((

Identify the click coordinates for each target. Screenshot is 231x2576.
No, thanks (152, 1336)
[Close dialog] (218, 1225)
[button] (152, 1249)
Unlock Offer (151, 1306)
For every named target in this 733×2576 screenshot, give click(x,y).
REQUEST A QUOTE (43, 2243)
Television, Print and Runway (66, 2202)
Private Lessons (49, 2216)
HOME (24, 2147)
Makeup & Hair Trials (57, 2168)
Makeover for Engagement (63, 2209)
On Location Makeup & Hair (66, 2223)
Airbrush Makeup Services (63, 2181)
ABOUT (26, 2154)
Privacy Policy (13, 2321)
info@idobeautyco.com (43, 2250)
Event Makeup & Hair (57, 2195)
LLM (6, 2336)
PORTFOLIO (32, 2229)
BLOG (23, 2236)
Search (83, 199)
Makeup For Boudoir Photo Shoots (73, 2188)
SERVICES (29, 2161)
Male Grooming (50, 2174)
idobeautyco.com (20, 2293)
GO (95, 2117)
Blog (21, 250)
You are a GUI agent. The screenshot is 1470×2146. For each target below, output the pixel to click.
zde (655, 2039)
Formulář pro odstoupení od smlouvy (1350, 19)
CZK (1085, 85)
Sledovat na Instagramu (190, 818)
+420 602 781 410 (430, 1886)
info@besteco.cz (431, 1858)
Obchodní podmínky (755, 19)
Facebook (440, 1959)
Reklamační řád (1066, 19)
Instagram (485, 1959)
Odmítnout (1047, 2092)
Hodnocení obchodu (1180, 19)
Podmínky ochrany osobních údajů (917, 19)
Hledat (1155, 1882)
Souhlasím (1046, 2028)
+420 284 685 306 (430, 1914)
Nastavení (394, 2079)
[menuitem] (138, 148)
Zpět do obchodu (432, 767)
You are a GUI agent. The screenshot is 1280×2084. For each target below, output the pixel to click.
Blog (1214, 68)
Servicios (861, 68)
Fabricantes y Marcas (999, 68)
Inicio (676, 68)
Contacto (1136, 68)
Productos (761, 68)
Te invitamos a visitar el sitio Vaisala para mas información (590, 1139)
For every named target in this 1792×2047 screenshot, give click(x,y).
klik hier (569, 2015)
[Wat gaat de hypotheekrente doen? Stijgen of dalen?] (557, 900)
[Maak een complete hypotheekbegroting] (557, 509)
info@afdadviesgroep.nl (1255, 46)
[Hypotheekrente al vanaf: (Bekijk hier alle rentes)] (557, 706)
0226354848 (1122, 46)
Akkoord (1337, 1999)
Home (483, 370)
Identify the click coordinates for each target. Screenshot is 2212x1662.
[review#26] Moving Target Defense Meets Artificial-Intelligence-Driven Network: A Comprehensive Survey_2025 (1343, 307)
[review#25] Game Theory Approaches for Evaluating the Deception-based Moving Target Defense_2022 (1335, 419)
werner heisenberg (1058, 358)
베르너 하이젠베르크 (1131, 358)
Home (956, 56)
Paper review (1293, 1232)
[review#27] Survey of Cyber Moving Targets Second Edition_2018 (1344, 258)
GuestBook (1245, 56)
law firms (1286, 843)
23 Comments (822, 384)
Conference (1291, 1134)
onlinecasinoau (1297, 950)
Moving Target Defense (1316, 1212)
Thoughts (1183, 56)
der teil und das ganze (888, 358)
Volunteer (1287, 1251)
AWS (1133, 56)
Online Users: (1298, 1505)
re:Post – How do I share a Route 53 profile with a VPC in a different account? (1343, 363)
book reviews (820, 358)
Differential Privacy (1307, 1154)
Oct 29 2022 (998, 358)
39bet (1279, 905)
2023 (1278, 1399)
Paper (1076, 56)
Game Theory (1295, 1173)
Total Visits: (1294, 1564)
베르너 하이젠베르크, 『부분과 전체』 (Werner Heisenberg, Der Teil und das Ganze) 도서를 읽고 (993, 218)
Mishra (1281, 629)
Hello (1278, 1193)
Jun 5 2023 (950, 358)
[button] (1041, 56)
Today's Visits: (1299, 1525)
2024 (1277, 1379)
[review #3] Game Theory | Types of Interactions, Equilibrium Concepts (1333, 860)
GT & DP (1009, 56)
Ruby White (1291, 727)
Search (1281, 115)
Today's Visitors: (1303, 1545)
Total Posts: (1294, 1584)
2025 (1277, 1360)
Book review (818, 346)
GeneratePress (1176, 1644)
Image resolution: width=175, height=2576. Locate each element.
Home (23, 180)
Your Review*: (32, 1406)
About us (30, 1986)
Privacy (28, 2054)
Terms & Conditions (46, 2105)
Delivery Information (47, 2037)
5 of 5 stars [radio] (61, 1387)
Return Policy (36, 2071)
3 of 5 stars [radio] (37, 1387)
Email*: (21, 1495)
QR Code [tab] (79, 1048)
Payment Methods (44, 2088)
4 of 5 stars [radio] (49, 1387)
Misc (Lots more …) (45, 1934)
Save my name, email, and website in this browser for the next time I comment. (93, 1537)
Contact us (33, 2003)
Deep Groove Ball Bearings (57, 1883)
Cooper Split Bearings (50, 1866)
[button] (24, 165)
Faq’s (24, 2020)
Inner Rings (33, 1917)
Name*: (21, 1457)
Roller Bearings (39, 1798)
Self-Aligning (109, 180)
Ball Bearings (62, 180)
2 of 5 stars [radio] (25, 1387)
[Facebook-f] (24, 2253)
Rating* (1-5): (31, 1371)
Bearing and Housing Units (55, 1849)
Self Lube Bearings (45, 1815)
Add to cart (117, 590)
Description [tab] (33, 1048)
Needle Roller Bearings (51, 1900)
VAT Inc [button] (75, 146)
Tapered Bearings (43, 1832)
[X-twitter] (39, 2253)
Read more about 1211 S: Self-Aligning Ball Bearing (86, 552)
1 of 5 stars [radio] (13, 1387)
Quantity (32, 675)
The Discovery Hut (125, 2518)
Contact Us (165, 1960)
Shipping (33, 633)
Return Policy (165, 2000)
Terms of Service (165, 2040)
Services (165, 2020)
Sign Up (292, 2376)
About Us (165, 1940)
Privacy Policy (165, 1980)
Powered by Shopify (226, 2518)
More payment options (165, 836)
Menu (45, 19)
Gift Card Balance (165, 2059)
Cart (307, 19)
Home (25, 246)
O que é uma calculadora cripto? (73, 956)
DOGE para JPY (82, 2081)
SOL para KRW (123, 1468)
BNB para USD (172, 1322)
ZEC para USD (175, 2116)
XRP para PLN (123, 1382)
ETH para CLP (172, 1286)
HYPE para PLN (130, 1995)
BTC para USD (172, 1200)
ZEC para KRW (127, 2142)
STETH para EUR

))

Task instructions: How many of the lines in these entries hold "each"? Report only the count.

Exercise result: 5